The Environmental Protection Agency’s (EPA) reorganization led to gaps in the agency’s compliance with IT policies for its Enterprise Customer Service Solution (ECSS) system, according to an EPA OIG report released August 19.
The report focused on the ECSS system, which is funded by the agency’s working capital fund. When EPA went through reorganization in fiscal year 2016, responsibility for the system moved from the Office of Information Analysis and Access to the Office of Information Management, which “did not understand that the ECSS needed to follow EPA SLCM [Software Lifecycle Management] policies and procedures and did not conduct key project management oversight activities,” the report states.
Gaps in SLCM compliance include the lack of a business justification, tailoring plan, user satisfaction review, and receipt of annual evaluation from the vendor.
The confusion also led EPA to not meet Federal regulations.

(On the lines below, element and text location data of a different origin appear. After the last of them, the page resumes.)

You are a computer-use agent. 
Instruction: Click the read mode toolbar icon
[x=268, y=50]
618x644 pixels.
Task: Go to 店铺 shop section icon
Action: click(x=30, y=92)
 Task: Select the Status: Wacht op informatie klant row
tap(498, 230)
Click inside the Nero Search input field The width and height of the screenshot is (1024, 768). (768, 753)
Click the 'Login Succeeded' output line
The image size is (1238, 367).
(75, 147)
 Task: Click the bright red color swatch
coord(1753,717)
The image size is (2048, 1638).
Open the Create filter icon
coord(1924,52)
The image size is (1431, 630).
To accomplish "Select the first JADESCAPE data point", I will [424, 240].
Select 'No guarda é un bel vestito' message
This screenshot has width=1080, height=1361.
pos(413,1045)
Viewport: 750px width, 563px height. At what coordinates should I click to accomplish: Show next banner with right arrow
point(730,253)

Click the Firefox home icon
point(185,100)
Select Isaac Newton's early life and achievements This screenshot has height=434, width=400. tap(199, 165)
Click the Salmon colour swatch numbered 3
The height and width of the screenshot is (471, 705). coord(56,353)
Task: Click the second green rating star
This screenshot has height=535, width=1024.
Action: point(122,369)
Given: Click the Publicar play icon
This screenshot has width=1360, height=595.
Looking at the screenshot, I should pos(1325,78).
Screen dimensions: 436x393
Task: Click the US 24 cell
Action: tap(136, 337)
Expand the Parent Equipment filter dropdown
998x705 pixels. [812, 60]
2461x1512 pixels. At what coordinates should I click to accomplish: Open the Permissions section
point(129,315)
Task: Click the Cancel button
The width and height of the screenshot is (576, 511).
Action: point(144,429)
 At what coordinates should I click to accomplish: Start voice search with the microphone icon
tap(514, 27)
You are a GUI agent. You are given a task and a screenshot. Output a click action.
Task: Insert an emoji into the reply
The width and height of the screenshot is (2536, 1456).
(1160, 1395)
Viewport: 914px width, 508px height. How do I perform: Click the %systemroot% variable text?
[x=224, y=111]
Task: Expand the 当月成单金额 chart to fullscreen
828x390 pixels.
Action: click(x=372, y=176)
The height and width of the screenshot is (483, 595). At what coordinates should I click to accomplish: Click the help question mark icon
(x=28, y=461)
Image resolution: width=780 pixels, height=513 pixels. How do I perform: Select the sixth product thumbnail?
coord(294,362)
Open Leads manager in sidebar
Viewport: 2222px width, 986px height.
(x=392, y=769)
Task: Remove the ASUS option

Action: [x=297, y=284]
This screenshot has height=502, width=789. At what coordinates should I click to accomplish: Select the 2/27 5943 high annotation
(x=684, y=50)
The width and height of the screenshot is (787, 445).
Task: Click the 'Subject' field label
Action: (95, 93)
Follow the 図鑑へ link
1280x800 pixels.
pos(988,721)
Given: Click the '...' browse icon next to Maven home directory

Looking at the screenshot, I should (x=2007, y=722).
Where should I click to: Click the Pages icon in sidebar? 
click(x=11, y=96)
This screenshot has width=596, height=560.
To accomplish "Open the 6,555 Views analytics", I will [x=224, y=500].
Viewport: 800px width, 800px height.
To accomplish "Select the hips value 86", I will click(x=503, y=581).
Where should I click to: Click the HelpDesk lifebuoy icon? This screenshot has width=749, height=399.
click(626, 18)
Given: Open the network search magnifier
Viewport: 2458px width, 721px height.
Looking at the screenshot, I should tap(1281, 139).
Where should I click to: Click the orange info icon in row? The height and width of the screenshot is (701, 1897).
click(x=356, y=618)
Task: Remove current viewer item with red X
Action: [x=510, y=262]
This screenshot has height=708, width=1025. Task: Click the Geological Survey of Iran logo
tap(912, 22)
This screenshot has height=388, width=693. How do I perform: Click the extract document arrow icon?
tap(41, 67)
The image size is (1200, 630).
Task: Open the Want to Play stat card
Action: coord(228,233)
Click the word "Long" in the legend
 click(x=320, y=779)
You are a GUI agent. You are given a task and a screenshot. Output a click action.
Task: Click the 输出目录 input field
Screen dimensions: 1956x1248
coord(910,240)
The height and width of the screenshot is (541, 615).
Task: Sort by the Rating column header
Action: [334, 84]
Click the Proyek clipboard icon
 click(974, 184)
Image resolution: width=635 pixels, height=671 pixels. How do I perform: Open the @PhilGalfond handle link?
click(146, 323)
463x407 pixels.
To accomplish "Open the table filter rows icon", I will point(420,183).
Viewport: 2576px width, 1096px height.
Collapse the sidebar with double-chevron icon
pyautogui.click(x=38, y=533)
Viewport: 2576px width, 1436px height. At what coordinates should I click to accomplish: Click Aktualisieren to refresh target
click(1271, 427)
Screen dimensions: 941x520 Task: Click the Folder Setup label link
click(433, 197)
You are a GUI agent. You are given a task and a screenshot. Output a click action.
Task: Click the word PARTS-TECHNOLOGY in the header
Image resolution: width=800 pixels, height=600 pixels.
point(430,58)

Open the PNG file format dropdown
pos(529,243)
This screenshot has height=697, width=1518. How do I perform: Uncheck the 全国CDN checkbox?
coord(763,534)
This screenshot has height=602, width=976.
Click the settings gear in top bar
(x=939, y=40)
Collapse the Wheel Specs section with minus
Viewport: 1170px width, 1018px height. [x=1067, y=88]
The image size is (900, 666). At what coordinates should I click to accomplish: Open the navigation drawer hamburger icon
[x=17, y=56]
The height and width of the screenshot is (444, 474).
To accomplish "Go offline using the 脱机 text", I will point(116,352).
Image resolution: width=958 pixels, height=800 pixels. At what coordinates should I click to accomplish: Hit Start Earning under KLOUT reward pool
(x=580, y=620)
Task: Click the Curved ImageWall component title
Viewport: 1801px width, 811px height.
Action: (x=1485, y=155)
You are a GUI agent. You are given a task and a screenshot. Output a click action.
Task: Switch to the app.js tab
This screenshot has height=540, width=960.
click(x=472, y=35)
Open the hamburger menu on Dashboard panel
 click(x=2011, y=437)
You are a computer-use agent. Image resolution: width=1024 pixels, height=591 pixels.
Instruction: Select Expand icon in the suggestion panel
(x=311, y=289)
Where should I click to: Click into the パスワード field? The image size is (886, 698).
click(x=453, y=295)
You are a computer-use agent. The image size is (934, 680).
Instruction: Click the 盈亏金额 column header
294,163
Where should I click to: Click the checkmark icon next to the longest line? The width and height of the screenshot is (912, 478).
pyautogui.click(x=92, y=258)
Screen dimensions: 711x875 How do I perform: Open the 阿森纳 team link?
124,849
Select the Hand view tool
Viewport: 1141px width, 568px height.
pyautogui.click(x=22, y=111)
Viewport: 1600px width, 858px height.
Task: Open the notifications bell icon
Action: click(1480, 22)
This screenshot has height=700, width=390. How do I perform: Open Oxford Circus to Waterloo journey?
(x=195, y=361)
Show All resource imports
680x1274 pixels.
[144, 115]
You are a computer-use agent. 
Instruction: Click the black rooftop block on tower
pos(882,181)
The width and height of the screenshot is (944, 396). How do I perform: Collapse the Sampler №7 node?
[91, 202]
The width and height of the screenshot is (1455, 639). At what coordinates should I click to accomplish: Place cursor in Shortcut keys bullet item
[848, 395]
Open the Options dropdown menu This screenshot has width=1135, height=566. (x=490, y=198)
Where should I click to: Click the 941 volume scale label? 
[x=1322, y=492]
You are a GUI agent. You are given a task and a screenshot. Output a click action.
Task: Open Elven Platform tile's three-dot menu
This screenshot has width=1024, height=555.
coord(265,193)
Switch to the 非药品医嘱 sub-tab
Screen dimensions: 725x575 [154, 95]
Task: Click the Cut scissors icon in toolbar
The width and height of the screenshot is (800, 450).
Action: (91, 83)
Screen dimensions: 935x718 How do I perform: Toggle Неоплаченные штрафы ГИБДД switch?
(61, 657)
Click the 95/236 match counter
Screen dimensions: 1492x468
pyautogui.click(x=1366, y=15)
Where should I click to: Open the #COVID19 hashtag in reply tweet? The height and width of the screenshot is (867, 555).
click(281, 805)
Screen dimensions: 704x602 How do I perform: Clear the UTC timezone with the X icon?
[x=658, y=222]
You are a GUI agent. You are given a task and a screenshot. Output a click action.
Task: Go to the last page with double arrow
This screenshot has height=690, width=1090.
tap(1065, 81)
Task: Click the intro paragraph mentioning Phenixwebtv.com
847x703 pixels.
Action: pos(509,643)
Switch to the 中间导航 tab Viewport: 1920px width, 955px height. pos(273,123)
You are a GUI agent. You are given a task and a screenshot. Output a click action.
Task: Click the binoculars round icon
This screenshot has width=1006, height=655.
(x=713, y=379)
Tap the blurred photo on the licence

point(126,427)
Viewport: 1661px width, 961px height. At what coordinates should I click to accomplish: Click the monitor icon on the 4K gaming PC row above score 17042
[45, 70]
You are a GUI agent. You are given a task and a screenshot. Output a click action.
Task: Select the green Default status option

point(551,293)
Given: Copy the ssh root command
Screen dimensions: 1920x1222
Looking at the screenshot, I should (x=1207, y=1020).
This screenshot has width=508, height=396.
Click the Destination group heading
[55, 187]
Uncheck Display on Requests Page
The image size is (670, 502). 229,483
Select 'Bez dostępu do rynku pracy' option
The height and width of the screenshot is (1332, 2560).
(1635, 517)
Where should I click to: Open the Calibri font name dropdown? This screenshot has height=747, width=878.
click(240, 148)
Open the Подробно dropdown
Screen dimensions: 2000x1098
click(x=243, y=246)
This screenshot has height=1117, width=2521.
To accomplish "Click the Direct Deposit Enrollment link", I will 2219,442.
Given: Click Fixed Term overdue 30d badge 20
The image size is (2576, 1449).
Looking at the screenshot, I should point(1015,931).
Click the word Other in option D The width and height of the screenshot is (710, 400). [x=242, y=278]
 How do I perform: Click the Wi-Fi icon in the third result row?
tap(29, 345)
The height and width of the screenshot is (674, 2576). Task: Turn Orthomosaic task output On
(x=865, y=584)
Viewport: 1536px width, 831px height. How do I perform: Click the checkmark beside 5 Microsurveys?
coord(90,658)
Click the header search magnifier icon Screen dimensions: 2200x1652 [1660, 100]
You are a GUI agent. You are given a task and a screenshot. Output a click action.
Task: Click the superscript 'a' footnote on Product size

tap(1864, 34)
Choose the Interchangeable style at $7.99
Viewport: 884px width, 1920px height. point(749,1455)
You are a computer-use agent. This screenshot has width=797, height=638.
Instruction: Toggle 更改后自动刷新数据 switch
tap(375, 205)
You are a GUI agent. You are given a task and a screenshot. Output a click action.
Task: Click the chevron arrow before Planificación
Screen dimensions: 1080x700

EPA did not verify that its vendor was FedRAMP certified and failed to meet the Office of Management and Budget’s Capital Planning and Investment Council (CPIC) guidance.
The inspector general recommended EPA enforce existing policies, verify the receipt of deliverables, ensure FedRAMP certification, and improve internal controls on CPIC compliance. While EPA concurred with all recommendations, OIG found its planned corrective actions on verifying vendor deliverables and CPIC guidance to be insufficient, and left the recommendation as unresolved.